The issue comes up in the Alaska Gasline Inducement Act bill, and it is getting a thorough vetting by the Senate Judiciary Committee the next few weeks, said Sen. Hollis French, D-Anchorage, the committee chairman.
It's a debate that dates to 1998 when the state drafted the Stranded Gas Development Act, and it might not get settled until a future court review.
"It's a hugely important debate," French said. "The public has to know why we are so concerned with it or else they think we are just down here dancing on the head of a pin.
"There are enormous policy consequences because you are giving up your power to tax. If you make the wrong decision, you could threaten construction of the pipeline."
French, a former prosecutor, said he wants the committee, a five-person group that includes three members with law degrees, to make the governor's bill as legally invulnerable as possible should it be challenged in court.
It's a formidable task, said Jacqueline Lang Weaver, a University of Houston law professor, who specializes in energy policy.
"It's something that should be carefully drafted," she said. "Yet, still nothing ever guarantees you're not going to be in court."

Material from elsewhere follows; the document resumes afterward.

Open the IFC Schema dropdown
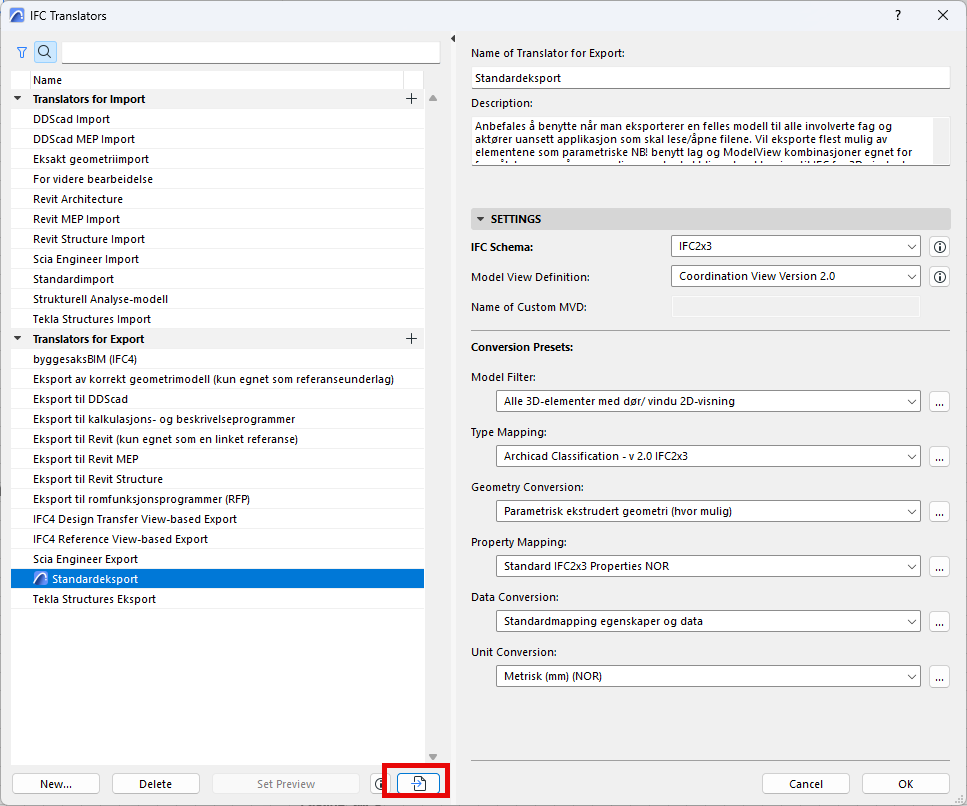 795,247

Palin's bill, known by the acronym AGIA, is designed to stimulate competition for the right to build a pipeline that could deliver North Slope natural gas to Alaska and Lower 48 consumers.
It's also aimed generating future exploration beyond the 35 trillion cubic feet of proven reserves in the North Slope.
It aims to achieve both through inducements, including a 10-year gas production tax break for those producers willing to be among the first to commit gas shipments on the pipeline.
French has been questioning whether those tax breaks are constitutional since former Gov. Frank Murkowski agreed to give producers a 30- and 45-year tax freeze on oil and gas respectively.
That, French has said in several legal opinions, means Alaska would be surrendering its taxation power to the oil and gas producers, and that is not constitutional.
Larry Ostrovsky, attorney for the Department of Law's oil and gas division, said the exemption in AGIA is more limited in scope and time than Murkowski's plan.
"It's something consistent with past practices with the state," Ostrovsky told the Senate committee. "Of course we recognize there is a wide variety of options and the court could strike this down."
Donald M. Bullock, an attorney with the Legislative Counsel, said he is not convinced Palin's inducement would survive a constitutional test.
Reiterating the provision, Bullock said, "The power of taxation shall never be surrendered. It shall not be suspended or contracted away, except as provided in this article."
During a hearing recess, he added, "It says if there is an exception, it has to be provided by general law; it doesn't say a contract and it doesn't say a contract authorized by general law."
Part of the conflict lies with another constitutional provision that mandates the state develop its resources and that doing so may require economic incentives.
"We have to get the resources into development for the benefit of the people," said Sen. Gene Therriault, R-North Pole, who sits on the Judiciary Committee. "Do we need to give some certainty to get resource into production? Perhaps we do. How much can we justify? That could be something the courts may have to look at."
The committee's legal debate dovetailed into whether the state should provide any long-term incentives, also known as fiscal certainty, to producers.
Producers claim they are essential to making costs, such as production and property taxes, predictable rather than volatile over the life of a pipeline's use.
The University of Houston's Weaver said the producers are asking for nothing different than what they pursue with sovereign nations while negotiating international contracts.
She says the state is probably is trying to strike a balance between protecting itself legally while making the bill attractive for long-term investment.
"They want to pass it right the first time," Weaver said. "They don't want to give away the kitchen sink but they don't want to be where they don't get any bids without some guarantees.
"They have to make it fiscally sufficient to attract private enterprise or they are not going to come. If they pass a law and no one comes, they didn't provide enough."